I don't know when we'll ever have members or guests who travelled so far for a meeting!

Books and Other Publications
Kavan kindly gifted me a copy of his book on Sri Lanka banknotes, and Mike Markowitz gave me a printed copy of his new review for CoinWeek of the new 3rd edition of the 100 Greatest Ancient Coins.

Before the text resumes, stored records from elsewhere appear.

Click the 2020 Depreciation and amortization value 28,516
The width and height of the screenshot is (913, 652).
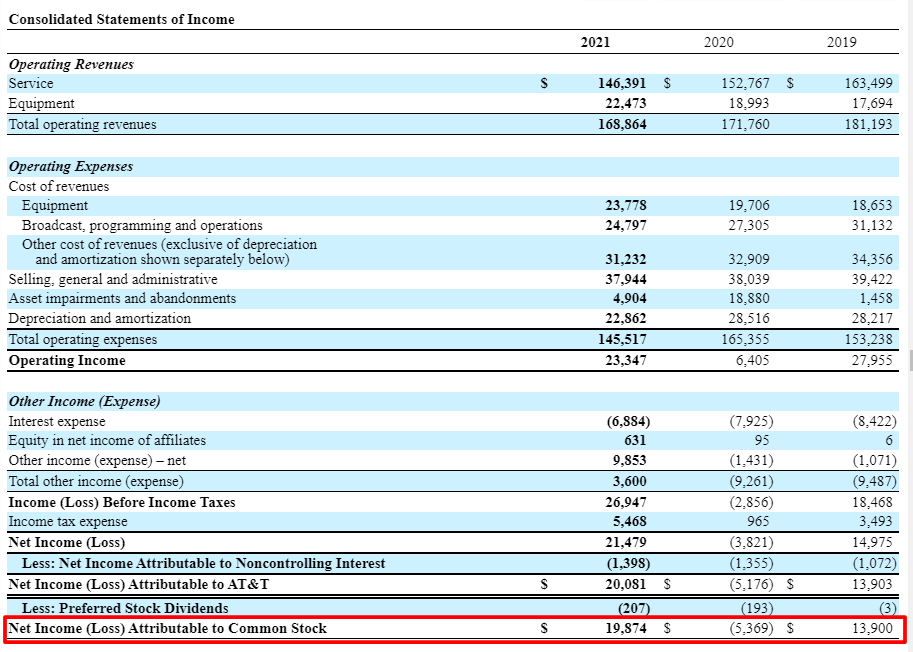[749, 319]
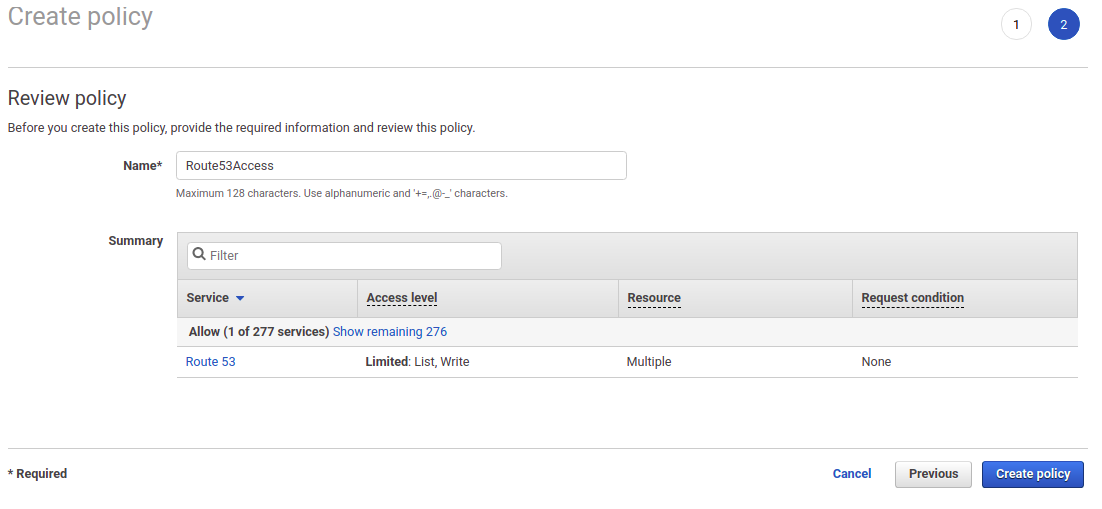
Task: Select the Access level column header
Action: coord(402,297)
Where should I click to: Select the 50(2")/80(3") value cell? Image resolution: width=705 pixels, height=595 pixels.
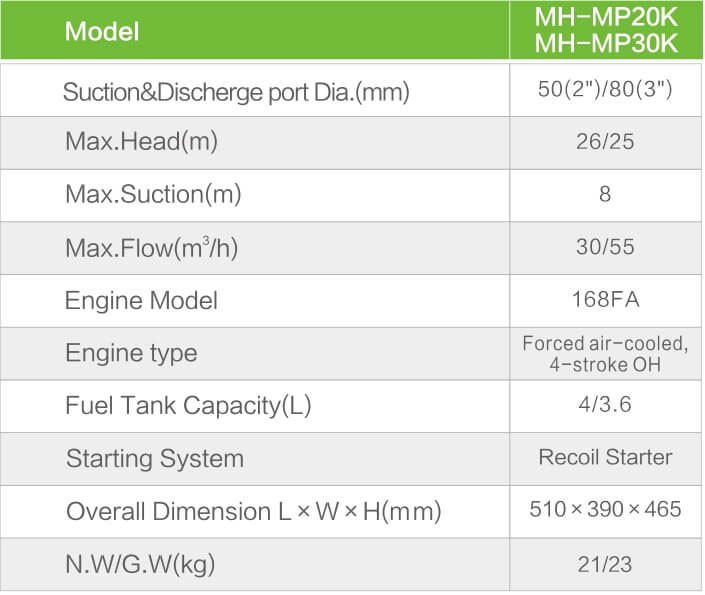tap(606, 90)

  Sri Lanka Banknotes book cover Markowitz 100 Greatest Ancients 3rd edition book review

Wayne's Ephemera
As E-Sylum readers know, I recently consigned the bulk of my numismatic library to Kolbe & Fanning. But old habits die hard, and I couldn't resist the opportunity to start again with some interesting numismatic ephemera. Here's what I brought to the meeting, most of which had never graced my ephemera collection before.

  ephemera sage catalog No.1 ephemera 1863 catalog
1859 Augustus Sage Catalog No. 1; 1863 sale catalog

  ephemera Cook 1864 catalog ephemera Steigerwalt catalog No. 17
1864 sale catalog, Steigerwalt Fixed Price List No. 17

  ephemera Mercer pricelist front ephemera Mercer pricelist back
R. W. Mercer Fixed Price List

  ephemera Cogan large paper sale catalog
1862 Cogan sale of the Wiggin Collection

Robert's Ancients
Robert Hoppensteadt writes:

"I brought two coins, these are CNG photos and descriptions, I had won both pieces at auction 12 years or so ago."

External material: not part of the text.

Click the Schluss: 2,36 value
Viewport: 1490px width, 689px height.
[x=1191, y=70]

  Coele-Syria. Heliopolis. Otacilia Severa

SYRIA, Coele-Syria. Heliopolis. Otacilia Severa. Augusta, AD 244-249. Æ (28mm, 20.77 g, 7h). Draped bust right, wearing stephane, set on crescent / Temple of Jupiter Optimus Maximus Heliopolitanus viewed in perspective; grain ear to right. (CNG feature auction 90 lot 1114)

  Marcianopolis Gordian III Pentassarion

MOESIA INFERIOR, Marcianopolis. Gordian III. AD 238-244. Æ Pentassarion (27mm, 11.82 g, 12h). Menophilus, legatus consularis. Laureate and draped bust of Gordian III right vis-à-vis draped bust of Serapis left, wearing calathus / City-view seen from aerial perspective: city wall of thirteen towers, two of which flank arched gate; arched colonnade along interior of back wall; inside, temple precinct composed of tetrastyle temple façade with colonnaded wings on either side and lighted altar in precinct center. (CNG feature auction 88 lot 701)

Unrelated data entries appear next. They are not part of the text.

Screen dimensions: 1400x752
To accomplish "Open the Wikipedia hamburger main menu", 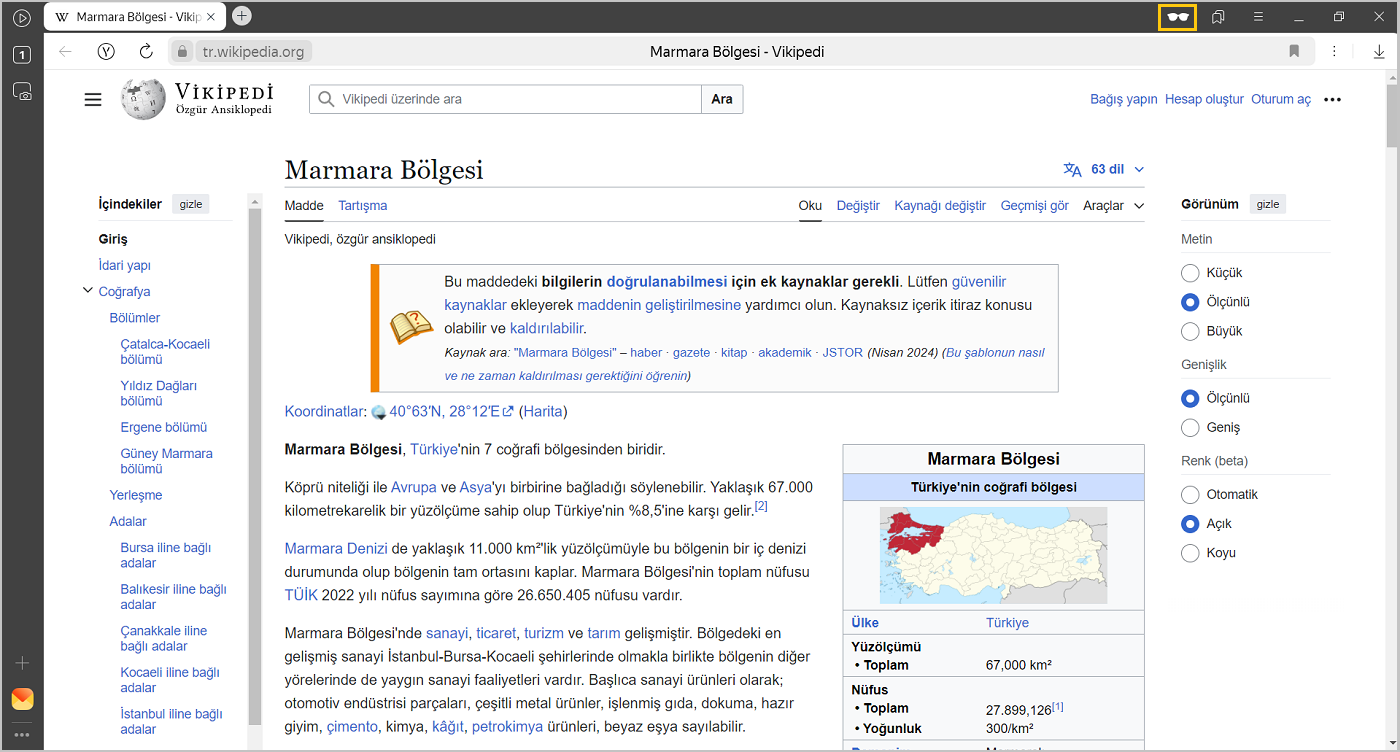I will (x=93, y=99).
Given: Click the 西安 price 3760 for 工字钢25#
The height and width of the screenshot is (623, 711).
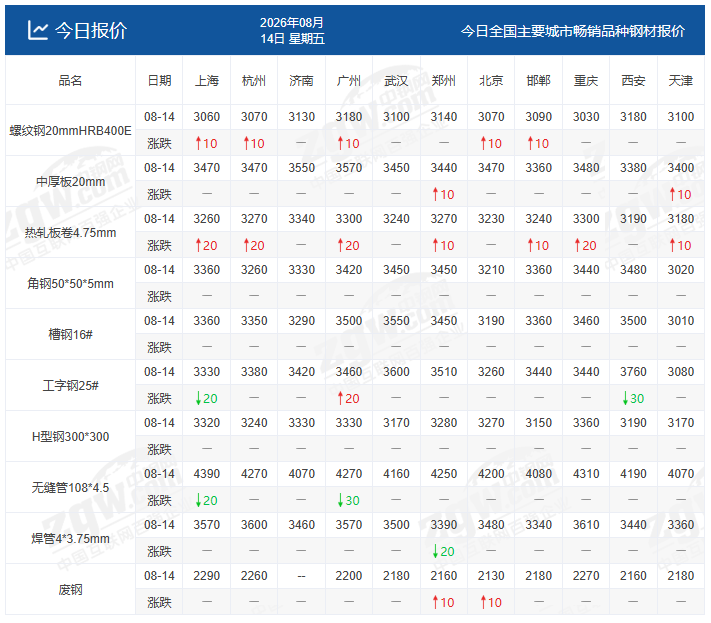Looking at the screenshot, I should coord(633,372).
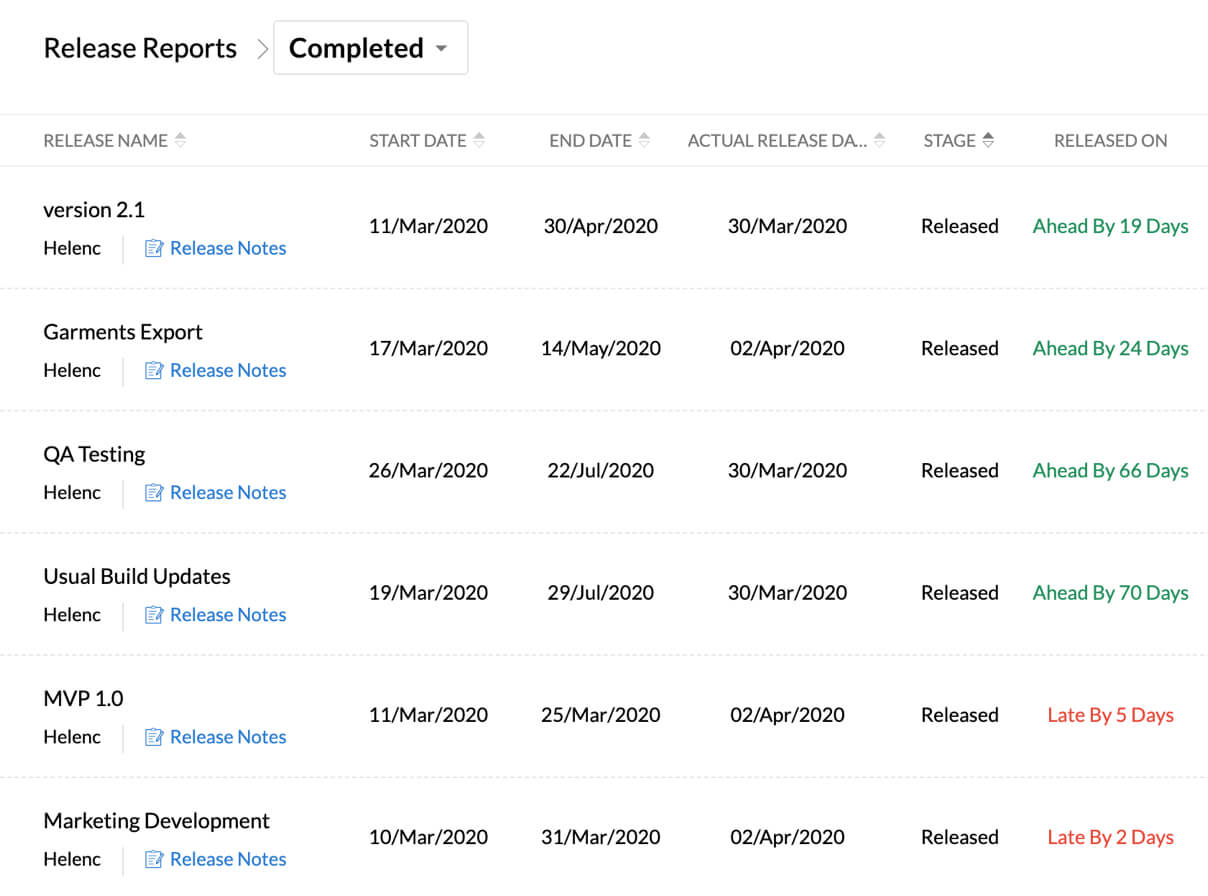Click the notes icon in QA Testing row
The width and height of the screenshot is (1208, 896).
153,492
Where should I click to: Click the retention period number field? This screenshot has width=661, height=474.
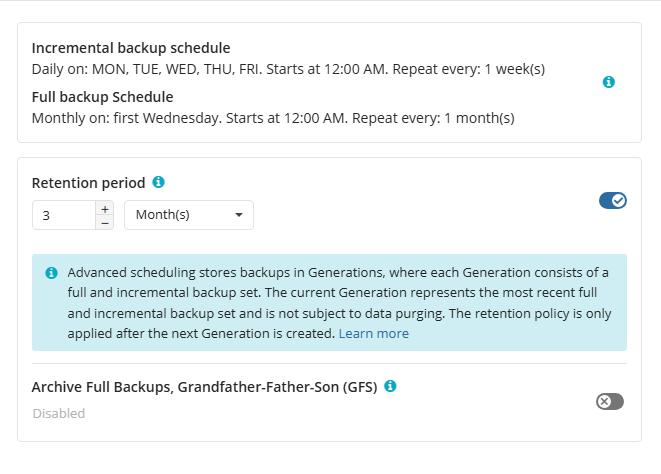point(63,215)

I never got around to collecting these myself, but I've always enjoyed ancient coins illustrating buildings. Thanks.

Eric's Banknotes
Eric Schena brought some great world banknotes and provided these images. Thanks.

  1793 Siege of Lyon note
1793 Siege of Lyon note

  1841 Farmers Bank of Virginia $30 banknote
1841 Farmers Bank of Virginia $30 banknote

  1855 Prussian One Thaler Note
1855 Sacon One Thaler Note

  1861 Prussian Treasury Bill
1861 Prussian Treasury Bill

  Prussian One Thaler front
  Prussian One Thaler back

After dinner Julian was able to drive Kavan and Lidwina to where they're staying in Silver Spring, MD. When I called Kavan the next afternoon he was standing in Julian's shop talking coins.

An outstanding night of world-spanning numisamtic fellowship. Safe travels to all.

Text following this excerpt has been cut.